Rows of pointing data:

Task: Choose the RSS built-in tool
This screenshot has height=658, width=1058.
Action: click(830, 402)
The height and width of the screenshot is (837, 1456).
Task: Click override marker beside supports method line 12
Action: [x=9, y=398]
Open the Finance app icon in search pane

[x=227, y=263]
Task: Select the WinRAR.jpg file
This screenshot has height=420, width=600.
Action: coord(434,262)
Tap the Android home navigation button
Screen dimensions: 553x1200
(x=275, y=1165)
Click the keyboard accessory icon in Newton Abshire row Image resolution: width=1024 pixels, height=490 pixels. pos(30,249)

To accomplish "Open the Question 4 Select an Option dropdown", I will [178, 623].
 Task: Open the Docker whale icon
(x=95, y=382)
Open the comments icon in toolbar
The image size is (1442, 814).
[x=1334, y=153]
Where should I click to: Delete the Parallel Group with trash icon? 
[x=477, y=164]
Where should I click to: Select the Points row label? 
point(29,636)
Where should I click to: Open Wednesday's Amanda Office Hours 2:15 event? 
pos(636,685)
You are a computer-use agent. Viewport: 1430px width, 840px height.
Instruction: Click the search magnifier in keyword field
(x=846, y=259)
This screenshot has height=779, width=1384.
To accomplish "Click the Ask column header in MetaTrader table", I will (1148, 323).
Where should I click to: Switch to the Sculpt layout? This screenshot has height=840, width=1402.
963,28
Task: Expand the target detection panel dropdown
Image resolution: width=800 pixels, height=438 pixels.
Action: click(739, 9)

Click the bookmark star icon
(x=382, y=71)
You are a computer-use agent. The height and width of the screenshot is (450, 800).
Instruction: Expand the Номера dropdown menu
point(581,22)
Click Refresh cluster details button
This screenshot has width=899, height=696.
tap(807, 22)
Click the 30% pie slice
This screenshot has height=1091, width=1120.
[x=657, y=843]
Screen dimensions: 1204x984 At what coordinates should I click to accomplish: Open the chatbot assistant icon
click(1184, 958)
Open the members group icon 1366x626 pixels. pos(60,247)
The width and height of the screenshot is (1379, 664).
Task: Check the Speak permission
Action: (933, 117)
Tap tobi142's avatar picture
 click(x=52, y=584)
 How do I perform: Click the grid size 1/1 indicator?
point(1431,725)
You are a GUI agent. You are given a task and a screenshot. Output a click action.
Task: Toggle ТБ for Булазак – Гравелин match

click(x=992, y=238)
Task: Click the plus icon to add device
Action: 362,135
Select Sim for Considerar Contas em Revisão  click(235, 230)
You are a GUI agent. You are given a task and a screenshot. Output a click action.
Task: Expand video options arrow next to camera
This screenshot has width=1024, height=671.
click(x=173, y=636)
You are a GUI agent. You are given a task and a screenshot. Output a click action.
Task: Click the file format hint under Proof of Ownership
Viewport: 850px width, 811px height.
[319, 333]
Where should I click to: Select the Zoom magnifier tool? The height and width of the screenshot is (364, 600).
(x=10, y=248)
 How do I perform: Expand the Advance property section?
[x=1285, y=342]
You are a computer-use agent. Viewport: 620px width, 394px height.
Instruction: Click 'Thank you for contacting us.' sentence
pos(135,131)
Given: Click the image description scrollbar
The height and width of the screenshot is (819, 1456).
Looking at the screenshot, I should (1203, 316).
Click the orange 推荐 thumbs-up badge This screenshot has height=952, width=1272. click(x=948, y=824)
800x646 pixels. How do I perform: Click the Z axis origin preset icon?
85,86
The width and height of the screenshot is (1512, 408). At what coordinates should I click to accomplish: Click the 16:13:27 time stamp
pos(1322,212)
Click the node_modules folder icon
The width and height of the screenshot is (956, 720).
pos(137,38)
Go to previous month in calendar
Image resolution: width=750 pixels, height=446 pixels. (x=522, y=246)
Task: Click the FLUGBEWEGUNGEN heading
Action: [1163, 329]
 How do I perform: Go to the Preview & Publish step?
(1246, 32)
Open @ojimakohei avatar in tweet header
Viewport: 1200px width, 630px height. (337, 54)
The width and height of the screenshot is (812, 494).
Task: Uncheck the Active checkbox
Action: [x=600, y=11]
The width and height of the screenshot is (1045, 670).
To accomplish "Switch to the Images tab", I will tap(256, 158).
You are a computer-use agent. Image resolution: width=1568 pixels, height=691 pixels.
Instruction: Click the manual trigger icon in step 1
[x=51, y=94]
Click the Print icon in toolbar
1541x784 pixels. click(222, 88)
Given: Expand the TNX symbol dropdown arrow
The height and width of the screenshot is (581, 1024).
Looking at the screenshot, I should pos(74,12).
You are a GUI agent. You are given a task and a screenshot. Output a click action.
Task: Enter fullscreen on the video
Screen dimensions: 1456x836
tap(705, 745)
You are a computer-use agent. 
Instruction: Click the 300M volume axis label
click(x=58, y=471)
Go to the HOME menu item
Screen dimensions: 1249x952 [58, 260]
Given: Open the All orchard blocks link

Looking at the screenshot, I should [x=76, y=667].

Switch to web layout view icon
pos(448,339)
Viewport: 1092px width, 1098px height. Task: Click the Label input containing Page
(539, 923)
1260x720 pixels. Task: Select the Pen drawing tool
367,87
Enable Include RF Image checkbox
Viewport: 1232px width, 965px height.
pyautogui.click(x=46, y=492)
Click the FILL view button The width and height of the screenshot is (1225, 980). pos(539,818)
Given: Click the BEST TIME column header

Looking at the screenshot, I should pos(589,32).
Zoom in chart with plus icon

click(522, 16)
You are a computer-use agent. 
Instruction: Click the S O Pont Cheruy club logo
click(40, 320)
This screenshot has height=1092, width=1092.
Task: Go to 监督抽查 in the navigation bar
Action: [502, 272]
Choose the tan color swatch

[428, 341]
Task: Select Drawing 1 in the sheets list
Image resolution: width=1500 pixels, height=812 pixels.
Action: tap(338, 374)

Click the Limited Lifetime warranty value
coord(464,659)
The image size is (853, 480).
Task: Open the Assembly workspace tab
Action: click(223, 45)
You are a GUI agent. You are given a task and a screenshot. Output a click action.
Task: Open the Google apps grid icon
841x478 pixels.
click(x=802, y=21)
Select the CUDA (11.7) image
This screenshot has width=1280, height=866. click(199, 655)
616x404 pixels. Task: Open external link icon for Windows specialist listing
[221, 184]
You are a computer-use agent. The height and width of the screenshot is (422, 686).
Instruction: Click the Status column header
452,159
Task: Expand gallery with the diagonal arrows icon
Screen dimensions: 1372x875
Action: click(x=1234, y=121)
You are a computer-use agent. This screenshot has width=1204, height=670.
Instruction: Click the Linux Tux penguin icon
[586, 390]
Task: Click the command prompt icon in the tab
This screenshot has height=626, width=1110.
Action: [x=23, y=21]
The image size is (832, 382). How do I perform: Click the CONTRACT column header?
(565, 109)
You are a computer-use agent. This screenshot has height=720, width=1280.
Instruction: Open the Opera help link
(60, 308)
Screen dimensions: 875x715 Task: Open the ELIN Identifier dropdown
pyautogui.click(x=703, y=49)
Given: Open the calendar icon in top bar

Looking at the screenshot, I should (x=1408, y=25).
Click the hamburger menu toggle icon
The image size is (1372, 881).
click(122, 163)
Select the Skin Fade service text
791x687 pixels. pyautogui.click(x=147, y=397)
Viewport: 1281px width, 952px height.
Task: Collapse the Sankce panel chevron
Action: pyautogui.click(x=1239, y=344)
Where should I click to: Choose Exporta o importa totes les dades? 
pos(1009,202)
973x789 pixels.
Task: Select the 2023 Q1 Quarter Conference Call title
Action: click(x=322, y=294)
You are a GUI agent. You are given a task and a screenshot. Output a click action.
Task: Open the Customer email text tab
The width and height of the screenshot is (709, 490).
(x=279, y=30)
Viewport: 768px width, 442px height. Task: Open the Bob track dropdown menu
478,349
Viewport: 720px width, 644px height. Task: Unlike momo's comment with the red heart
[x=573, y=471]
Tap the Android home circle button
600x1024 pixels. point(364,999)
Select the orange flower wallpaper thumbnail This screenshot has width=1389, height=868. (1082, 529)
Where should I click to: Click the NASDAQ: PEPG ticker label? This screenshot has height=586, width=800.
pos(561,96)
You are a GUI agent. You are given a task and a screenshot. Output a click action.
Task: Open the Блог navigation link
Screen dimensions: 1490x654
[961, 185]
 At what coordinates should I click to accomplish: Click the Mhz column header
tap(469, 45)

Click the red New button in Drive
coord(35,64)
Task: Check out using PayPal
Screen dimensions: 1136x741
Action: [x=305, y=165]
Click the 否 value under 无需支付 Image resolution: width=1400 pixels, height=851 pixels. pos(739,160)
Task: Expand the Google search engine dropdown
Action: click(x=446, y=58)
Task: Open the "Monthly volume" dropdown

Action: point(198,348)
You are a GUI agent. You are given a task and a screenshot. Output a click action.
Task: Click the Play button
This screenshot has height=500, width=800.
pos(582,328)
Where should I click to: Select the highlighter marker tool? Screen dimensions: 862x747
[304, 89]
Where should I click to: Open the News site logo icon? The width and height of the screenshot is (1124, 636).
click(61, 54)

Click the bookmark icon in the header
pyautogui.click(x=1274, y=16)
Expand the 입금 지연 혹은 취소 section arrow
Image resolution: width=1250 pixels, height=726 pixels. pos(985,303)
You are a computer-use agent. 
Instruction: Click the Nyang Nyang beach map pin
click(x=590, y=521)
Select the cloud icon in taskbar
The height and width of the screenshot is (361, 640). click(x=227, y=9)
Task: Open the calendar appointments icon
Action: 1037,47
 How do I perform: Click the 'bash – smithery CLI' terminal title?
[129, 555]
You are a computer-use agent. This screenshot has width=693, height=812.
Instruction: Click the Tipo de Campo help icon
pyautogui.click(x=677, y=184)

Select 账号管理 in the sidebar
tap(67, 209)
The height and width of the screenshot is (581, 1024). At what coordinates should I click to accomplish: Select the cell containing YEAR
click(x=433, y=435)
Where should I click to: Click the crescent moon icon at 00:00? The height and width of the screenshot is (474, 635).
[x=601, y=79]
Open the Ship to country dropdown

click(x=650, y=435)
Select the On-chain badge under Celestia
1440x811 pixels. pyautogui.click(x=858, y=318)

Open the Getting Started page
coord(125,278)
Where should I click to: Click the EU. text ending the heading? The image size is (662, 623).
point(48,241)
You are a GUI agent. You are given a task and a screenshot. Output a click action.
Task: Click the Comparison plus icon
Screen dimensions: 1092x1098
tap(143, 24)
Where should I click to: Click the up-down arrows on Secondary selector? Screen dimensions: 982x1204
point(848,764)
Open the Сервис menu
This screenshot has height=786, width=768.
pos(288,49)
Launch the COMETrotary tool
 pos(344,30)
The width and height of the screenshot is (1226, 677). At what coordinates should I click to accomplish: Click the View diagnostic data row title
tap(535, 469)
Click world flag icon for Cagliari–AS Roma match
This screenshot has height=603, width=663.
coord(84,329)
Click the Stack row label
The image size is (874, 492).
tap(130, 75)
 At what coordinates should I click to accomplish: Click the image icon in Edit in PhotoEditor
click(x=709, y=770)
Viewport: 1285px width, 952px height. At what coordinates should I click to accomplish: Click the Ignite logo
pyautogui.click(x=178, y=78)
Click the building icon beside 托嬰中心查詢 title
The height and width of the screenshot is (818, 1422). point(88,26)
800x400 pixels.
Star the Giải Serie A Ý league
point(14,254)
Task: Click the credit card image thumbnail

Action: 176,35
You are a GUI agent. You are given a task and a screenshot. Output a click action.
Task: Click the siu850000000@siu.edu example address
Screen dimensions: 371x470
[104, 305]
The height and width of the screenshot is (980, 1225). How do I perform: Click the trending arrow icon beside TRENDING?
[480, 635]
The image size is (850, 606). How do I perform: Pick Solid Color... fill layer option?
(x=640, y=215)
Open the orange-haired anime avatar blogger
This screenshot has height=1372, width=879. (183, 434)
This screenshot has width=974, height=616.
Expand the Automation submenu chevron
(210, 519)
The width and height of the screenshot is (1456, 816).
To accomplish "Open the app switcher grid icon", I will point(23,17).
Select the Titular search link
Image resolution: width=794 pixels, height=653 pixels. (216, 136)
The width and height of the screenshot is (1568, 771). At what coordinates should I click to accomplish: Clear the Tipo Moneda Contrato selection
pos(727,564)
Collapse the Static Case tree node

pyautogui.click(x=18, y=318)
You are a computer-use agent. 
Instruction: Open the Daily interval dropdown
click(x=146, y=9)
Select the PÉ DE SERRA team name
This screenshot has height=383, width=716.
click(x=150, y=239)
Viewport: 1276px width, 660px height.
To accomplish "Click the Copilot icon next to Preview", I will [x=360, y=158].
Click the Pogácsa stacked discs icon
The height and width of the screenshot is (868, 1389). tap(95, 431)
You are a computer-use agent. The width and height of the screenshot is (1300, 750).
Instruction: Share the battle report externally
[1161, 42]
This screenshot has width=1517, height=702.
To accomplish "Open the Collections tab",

## WHAT IS ASKED:
Rewrite as a numbered list everything in the listing above from the line containing "The height and width of the screenshot is (581, 1024). At" down to the line containing "coord(125,278)", leaving out blank lines.

## ANSWER:
1. The height and width of the screenshot is (581, 1024). At what coordinates should I click to accomplish: Select the cell containing YEAR
2. click(x=433, y=435)
3. Where should I click to: Click the crescent moon icon at 00:00? The height and width of the screenshot is (474, 635).
4. [x=601, y=79]
5. Open the Ship to country dropdown
6. click(x=650, y=435)
7. Select the On-chain badge under Celestia
8. 1440x811 pixels. pyautogui.click(x=858, y=318)
9. Open the Getting Started page
10. coord(125,278)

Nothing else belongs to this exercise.